### [Information]

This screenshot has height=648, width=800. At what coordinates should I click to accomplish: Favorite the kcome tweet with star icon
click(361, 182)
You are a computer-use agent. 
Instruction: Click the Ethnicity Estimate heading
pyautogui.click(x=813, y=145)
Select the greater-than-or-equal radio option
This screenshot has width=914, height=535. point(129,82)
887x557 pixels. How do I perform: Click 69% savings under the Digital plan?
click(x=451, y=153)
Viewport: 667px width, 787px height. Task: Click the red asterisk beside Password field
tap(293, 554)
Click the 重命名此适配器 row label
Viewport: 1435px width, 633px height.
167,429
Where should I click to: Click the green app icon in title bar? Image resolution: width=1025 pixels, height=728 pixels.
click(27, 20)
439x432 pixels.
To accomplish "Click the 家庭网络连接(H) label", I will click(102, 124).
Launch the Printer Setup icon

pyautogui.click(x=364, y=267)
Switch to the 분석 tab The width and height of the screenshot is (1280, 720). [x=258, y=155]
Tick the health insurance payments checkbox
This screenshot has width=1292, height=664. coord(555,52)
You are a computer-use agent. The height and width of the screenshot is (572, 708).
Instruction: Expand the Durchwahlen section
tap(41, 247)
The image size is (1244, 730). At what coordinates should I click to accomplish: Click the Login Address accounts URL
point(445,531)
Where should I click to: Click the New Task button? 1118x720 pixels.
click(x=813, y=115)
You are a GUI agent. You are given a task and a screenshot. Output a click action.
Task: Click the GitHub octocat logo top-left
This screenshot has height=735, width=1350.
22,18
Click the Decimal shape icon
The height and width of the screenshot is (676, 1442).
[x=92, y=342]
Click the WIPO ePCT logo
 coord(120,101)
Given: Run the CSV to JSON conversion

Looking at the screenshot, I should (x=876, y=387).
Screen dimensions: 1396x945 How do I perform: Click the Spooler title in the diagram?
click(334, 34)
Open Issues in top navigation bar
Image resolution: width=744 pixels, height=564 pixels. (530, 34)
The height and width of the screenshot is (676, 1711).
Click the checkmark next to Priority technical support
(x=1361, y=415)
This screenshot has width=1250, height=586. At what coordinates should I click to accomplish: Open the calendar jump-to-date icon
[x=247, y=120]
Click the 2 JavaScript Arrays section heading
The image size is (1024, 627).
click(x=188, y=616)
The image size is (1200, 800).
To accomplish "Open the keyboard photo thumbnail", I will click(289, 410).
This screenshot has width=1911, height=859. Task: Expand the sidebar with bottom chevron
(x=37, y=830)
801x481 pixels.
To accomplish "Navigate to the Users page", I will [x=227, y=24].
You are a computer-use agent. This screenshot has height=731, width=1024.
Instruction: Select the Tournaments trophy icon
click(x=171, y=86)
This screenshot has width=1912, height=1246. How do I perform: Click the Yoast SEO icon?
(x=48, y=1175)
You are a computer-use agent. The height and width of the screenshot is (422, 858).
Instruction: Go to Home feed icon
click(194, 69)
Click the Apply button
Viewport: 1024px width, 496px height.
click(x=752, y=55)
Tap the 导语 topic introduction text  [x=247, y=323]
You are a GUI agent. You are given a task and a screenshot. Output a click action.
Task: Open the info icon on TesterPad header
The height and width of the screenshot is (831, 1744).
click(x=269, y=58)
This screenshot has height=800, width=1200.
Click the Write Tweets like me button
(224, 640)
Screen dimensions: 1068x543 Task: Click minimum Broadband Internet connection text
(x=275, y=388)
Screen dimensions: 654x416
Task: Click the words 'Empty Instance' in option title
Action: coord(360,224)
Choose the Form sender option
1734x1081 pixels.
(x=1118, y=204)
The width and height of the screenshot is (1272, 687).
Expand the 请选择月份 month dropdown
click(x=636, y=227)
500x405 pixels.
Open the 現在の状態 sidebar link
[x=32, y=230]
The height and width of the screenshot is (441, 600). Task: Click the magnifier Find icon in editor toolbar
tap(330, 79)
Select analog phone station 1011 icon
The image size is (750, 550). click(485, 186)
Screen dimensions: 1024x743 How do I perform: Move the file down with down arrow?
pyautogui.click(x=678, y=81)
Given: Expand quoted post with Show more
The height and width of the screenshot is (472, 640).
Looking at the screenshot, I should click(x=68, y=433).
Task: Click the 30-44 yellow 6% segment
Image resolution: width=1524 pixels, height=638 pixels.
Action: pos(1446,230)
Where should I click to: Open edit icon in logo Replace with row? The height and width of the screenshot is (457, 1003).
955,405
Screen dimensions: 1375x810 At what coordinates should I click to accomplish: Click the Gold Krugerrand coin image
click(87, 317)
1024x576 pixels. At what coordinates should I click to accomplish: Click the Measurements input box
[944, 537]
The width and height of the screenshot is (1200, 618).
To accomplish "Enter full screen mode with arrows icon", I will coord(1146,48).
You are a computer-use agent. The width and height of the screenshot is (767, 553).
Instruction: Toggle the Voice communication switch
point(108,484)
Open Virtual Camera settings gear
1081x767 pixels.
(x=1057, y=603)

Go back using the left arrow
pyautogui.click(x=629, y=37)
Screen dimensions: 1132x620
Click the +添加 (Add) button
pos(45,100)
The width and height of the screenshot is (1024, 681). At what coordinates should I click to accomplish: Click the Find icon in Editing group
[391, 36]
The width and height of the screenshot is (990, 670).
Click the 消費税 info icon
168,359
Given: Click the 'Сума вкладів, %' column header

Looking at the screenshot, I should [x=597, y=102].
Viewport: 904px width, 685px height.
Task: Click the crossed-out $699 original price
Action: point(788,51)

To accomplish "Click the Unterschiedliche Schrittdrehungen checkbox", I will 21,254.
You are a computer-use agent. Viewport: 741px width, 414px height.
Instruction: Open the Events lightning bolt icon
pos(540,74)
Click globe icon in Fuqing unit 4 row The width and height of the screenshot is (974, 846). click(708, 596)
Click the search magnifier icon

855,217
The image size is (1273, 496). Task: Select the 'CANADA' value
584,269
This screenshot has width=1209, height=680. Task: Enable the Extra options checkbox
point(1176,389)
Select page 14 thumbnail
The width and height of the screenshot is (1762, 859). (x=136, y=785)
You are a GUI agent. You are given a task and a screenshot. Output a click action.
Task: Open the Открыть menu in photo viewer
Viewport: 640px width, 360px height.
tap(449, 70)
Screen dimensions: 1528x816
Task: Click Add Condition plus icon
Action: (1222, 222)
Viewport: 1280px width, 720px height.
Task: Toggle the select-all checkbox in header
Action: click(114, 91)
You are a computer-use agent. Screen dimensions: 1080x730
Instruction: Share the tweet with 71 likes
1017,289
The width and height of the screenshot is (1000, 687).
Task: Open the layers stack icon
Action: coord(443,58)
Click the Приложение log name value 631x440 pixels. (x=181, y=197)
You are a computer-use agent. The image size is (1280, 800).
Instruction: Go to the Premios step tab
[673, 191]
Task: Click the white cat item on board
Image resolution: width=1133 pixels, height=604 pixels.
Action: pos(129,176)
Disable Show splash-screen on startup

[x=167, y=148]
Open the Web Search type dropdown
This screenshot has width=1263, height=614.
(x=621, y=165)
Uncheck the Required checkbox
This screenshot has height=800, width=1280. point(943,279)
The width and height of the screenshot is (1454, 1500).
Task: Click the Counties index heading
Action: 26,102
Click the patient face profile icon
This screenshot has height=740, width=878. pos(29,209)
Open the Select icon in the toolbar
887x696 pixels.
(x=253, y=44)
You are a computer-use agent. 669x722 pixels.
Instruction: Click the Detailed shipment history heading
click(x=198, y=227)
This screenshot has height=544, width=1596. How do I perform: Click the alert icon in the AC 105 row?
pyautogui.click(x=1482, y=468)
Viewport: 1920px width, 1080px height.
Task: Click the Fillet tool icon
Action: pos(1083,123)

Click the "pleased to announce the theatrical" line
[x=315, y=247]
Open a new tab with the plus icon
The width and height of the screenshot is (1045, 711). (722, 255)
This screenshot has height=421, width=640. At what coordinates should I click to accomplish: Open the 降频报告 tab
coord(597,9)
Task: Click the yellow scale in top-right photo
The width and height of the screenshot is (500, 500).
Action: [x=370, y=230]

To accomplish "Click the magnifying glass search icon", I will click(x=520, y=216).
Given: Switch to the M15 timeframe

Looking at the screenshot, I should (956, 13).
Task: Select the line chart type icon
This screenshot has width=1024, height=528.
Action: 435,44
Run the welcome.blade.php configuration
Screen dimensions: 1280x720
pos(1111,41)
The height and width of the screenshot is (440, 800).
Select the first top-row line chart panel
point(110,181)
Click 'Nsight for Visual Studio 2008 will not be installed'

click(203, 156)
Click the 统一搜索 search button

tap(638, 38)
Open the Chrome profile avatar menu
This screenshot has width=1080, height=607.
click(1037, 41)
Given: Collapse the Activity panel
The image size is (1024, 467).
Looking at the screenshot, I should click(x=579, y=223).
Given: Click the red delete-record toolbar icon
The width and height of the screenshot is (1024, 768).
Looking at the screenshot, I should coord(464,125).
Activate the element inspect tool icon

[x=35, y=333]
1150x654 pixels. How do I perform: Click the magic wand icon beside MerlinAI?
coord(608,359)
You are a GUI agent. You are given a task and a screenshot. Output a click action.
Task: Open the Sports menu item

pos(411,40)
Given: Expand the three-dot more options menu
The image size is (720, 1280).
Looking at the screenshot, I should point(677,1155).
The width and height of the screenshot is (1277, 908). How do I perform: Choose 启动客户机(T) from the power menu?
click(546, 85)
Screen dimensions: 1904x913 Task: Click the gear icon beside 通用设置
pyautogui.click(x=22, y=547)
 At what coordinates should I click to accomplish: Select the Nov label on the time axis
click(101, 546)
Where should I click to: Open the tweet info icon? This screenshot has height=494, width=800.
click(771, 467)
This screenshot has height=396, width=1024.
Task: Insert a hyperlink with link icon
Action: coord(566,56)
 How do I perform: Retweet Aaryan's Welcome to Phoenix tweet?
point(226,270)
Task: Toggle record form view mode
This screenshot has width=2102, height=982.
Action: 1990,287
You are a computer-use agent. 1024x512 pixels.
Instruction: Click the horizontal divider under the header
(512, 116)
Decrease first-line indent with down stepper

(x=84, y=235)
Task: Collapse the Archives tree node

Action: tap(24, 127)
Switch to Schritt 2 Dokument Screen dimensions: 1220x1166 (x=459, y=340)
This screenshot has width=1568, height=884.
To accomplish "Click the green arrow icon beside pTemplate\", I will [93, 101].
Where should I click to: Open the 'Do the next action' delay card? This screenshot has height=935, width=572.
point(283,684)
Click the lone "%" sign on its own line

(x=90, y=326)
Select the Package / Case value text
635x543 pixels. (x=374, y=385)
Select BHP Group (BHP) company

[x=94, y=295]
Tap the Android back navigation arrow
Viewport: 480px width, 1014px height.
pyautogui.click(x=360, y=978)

### [How to complete this task]
Go through the listing above and write out exactly the lines starting with the one holding "This screenshot has width=1912, height=1246." and running through the one holding "Task: Click the 30-44 yellow 6% segment", ends included, and no others.

### [Exercise answer]
This screenshot has width=1912, height=1246. How do I perform: Click the Yoast SEO icon?
(x=48, y=1175)
You are a computer-use agent. The height and width of the screenshot is (422, 858).
Instruction: Go to Home feed icon
click(194, 69)
Click the Apply button
Viewport: 1024px width, 496px height.
click(x=752, y=55)
Tap the 导语 topic introduction text  [x=247, y=323]
You are a GUI agent. You are given a task and a screenshot. Output a click action.
Task: Open the info icon on TesterPad header
The height and width of the screenshot is (831, 1744).
click(x=269, y=58)
This screenshot has height=800, width=1200.
Click the Write Tweets like me button
(224, 640)
Screen dimensions: 1068x543 Task: Click minimum Broadband Internet connection text
(x=275, y=388)
Screen dimensions: 654x416
Task: Click the words 'Empty Instance' in option title
Action: coord(360,224)
Choose the Form sender option
1734x1081 pixels.
(x=1118, y=204)
The width and height of the screenshot is (1272, 687).
Expand the 请选择月份 month dropdown
click(x=636, y=227)
500x405 pixels.
Open the 現在の状態 sidebar link
[x=32, y=230]
The height and width of the screenshot is (441, 600). Task: Click the magnifier Find icon in editor toolbar
tap(330, 79)
Select analog phone station 1011 icon
The image size is (750, 550). click(485, 186)
Screen dimensions: 1024x743 How do I perform: Move the file down with down arrow?
pyautogui.click(x=678, y=81)
Given: Expand quoted post with Show more
The height and width of the screenshot is (472, 640).
Looking at the screenshot, I should click(x=68, y=433).
Task: Click the 30-44 yellow 6% segment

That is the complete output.